Costs in Alaska, the fifth state studied, would be even higher. In the Last Frontier, implementation of the GND would cost over $100,000 per household in year one, dropping to $73,000 in years two through five, with a final drop to $67,000 in year six and beyond.

Realistically, where would such vast amounts of money come from?

But money and cost is not something that bothers AOC and her climate compatriots. In July, her former chief of staff, Saikat Chakrabarti, admitted as much when he reportedly told Sam Ricketts, the climate director for Washington Governor and former candidate for president Jay Inslee (D), “The interesting thing about the Green New Deal is that it wasn’t originally a climate thing at all.”

“Because we really think of it as a how-do-you-change-the-entire-economy thing,” Chakrabarti said.

How’s that for being “realistic”?

It’s been known for quite a while that climate-change policies worldwide haven’t truly been about environmentalism or any climate emergency. Back in 2010, Dr. Ottmar Endenhofer, an economist and a former leader of the United Nations Intergovernmental Panel on Climate Change’s (UN IPCC) Working Group III, told a German magazine, “One has to say clearly: we are effectively redistributing world wealth through climate policy. That the owners of coal and oil are not enthusiastic is obvious. One has to free oneself from the illusion that international climate policy is environmental policy.” (Emphasis added.)

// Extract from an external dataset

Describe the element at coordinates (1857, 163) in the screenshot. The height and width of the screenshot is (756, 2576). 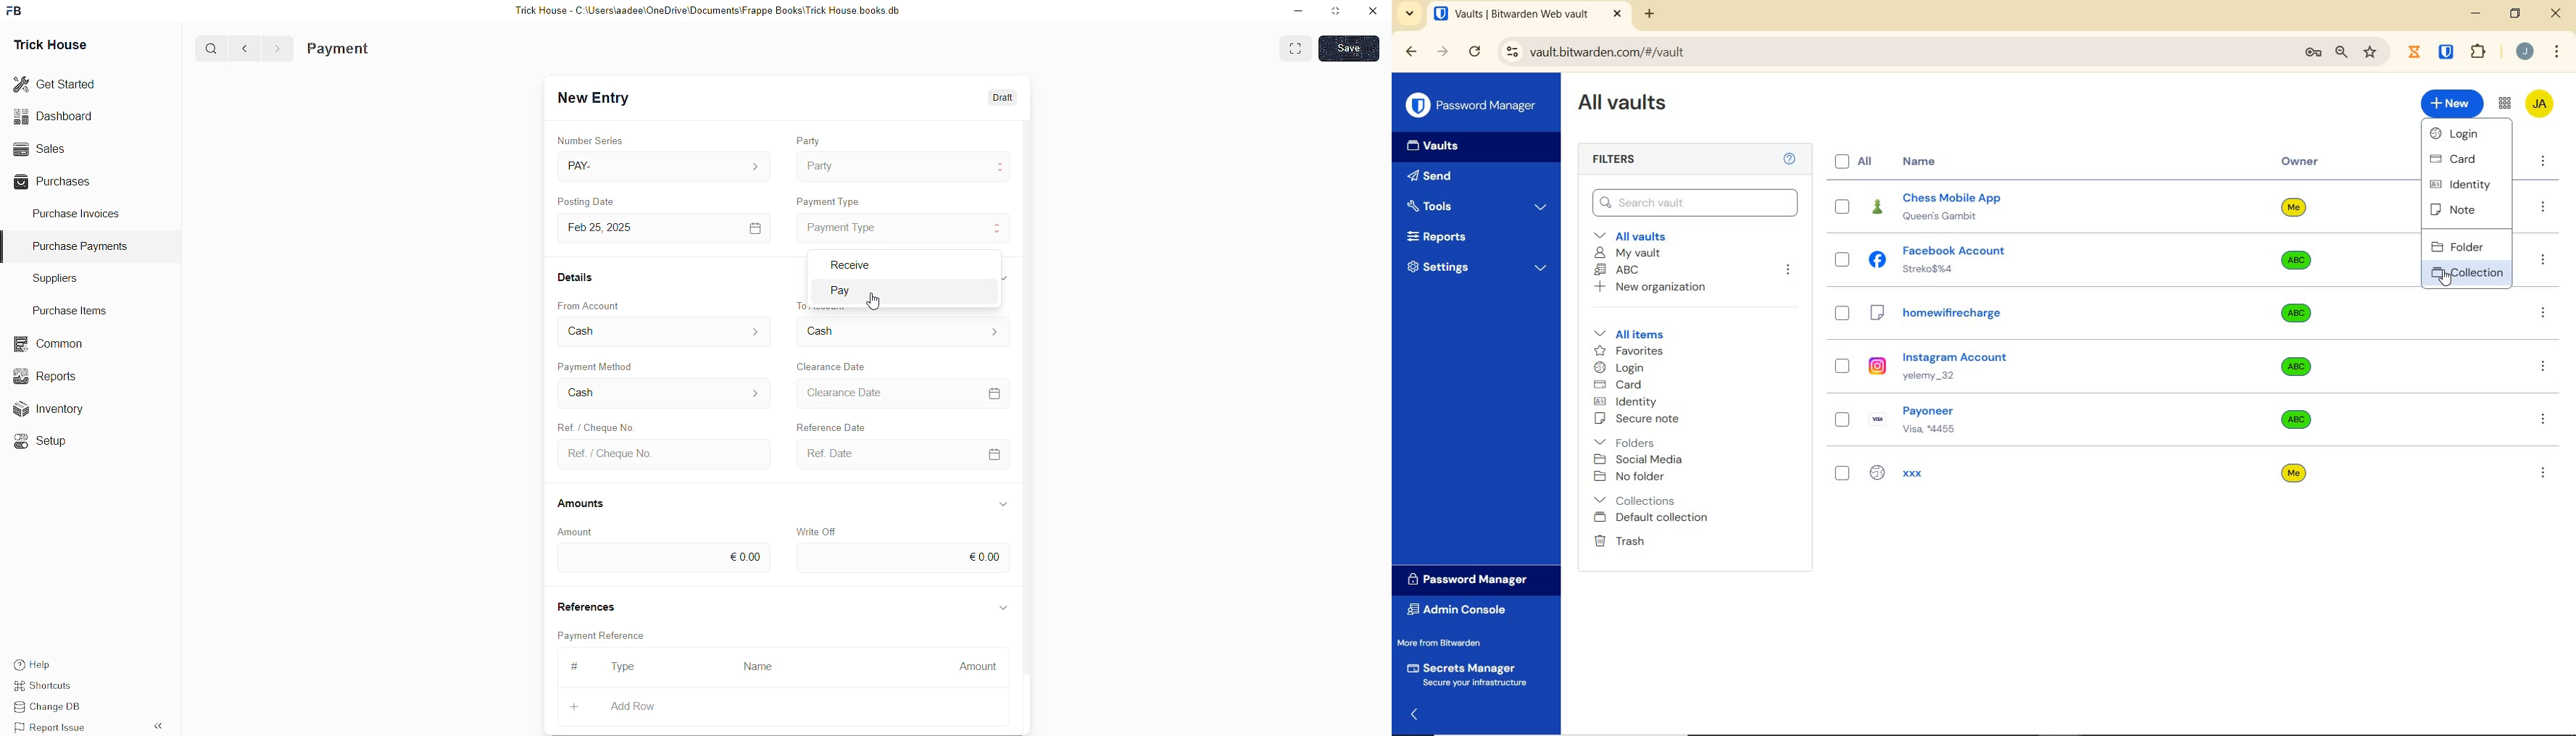
I see `All` at that location.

So much realism in that last paragraph.

In a capitalist society, business must concern itself with reality. A business such as real estate, for instance, must be concerned about whether the properties they are selling are going to disappear soon.

In a city like Miami, which in many ways is the poster child for climate-change driven sea-level rise, you’d think that the real estate market would be crashing considering the coming doom described by AOC.

But no, the real estate market in Miami is actually booming. Median home values in the market have increased nearly 57 percent in the last ten years according to NeighborhoodScout.com. The current median home value is $319,268, nearly $100,000 more than the median home value in the United States. Waterfront property in the Miami area is even more desirable with the median price for oceanfront homes at $525,000.

The real estate sector doesn’t realistically believe that Miami is going anywhere soon.

In candid moments, people like Chakrabarti and Endenhofer freely admit what the climate-change movement is all about. It’s an attempt to strongarm the global community into socialism using fear of man-made climate catastrophe as the catalyst for that transformation.

Capitalism and a free, constitutional America are the greatest enemies of globalist entities looking to create a world super-state with a socialist economy. When AOC, Al Gore, or Leonardo DiCaprio make their dire climate predictions, they may seem to be earnestly attempting to protect our environment. But in reality, all they’re doing is pushing global socialism.